Records provided -

════════════════════

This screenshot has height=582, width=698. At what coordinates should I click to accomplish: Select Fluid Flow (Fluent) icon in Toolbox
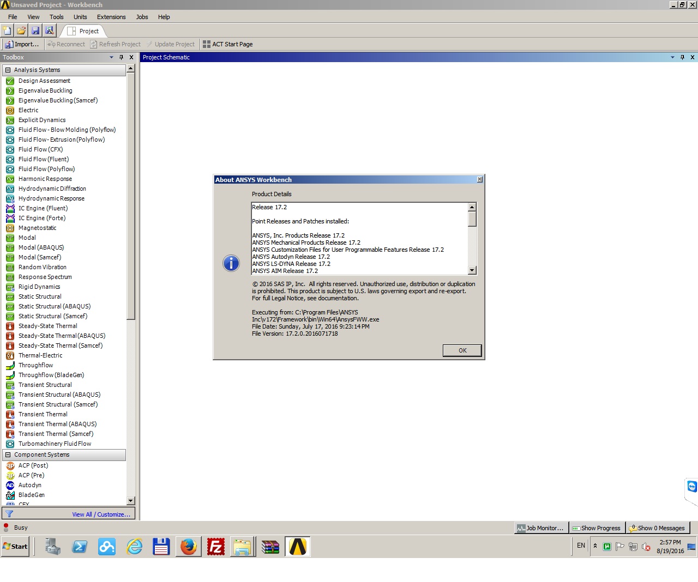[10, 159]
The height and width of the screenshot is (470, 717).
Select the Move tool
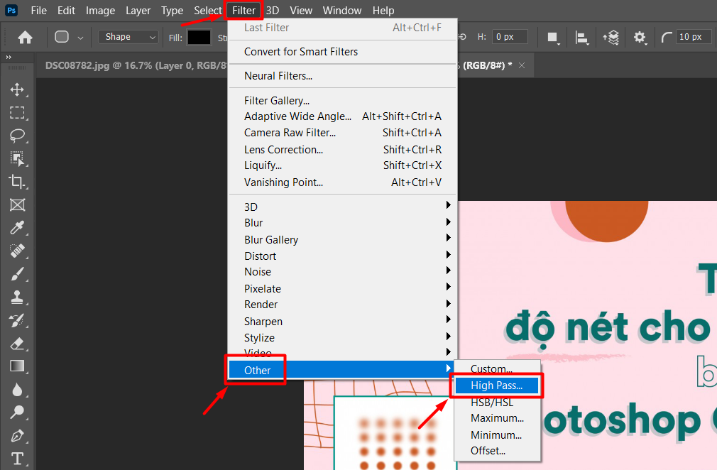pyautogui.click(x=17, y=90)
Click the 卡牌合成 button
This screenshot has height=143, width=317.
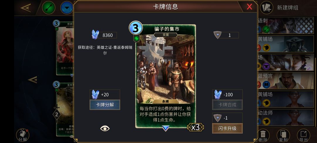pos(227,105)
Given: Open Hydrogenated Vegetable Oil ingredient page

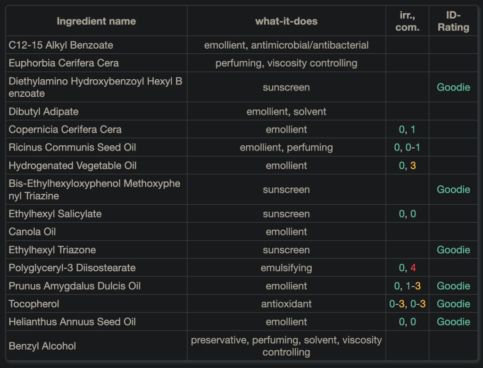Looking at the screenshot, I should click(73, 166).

════════════════════

Problem requirements -
Quote every record above exactly, leaving out any pictures.

Answer to this task -
This screenshot has height=582, width=698. At what coordinates should I click to accomplish: Select Fluid Flow (Fluent) icon in Toolbox
[10, 159]
The height and width of the screenshot is (470, 717).
Select the Move tool
pyautogui.click(x=17, y=90)
Click the 卡牌合成 button
This screenshot has height=143, width=317.
pos(227,105)
Given: Open Hydrogenated Vegetable Oil ingredient page

Looking at the screenshot, I should click(73, 166).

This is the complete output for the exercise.